» **Selection**:
By: Arun Srivastava
Shiv Sena chief Uddhav Thackeray refutation to Rahul Gandhi’s remark on Savarkar might have been driven by political compulsions, but it has provided with the much awaited opportunity to BJP to humiliate and slander him as the true inheritor of the legacy of Balasaheb Thackeray.
Vitriolic avowal from his trusted lieutenant Sanjay Rout has simply pushed Uddhav to the wall from where it is really a tough proposition to come back. The recent split of the Shiv Sena by Eknath Shinde has proved beyond doubt that he is not an astute politician. A politically judicious politician always keeps his channels open to handle and get out of the crisis. Instead of rushing in haste and disproving Rahul’s remarks purely with the motto to keep his supporters happy, Uddhav should have waited before jumping into the fray
It was his impulsive reaction that conjured Sanjay Raut say that Congress leaders in Maharashtra won’t support Rahul Gandhi’s comments on Savarkar. “Coming to Maharashtra and saying things about Savarkar won’t be accepted. Congress leaders won’t support him. Bharat Jodo Yatra is against dictatorship and issues like unemployment, inflation and Congress is getting support”. This underscores his political immaturity.
Rout further said; “Giving such a statement can cause strife in MVA. We believe in Veer Savarkar and we want to ask the fake Hinduvaadi that we are demanding Bharat Ratna for Veer Savarkar for 10 years. Even though BJP is in power, why are they not fulfilling our demands?” Undeniably it was his targeting the BJP that prompted to lash out at Uddhav. He could have bought more time to finalise his strategy by resorting to politics of passive silence.

» **Collected data**:
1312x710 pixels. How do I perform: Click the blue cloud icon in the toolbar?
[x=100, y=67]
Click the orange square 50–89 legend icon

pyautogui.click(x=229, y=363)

» **Goal**: From the opinion piece on Uddhav Thackeray above, write out the stretch from "By: Arun Srivastava" through "of Balasaheb Thackeray." word for word.

» **Task response**:
By: Arun Srivastava
Shiv Sena chief Uddhav Thackeray refutation to Rahul Gandhi’s remark on Savarkar might have been driven by political compulsions, but it has provided with the much awaited opportunity to BJP to humiliate and slander him as the true inheritor of the legacy of Balasaheb Thackeray.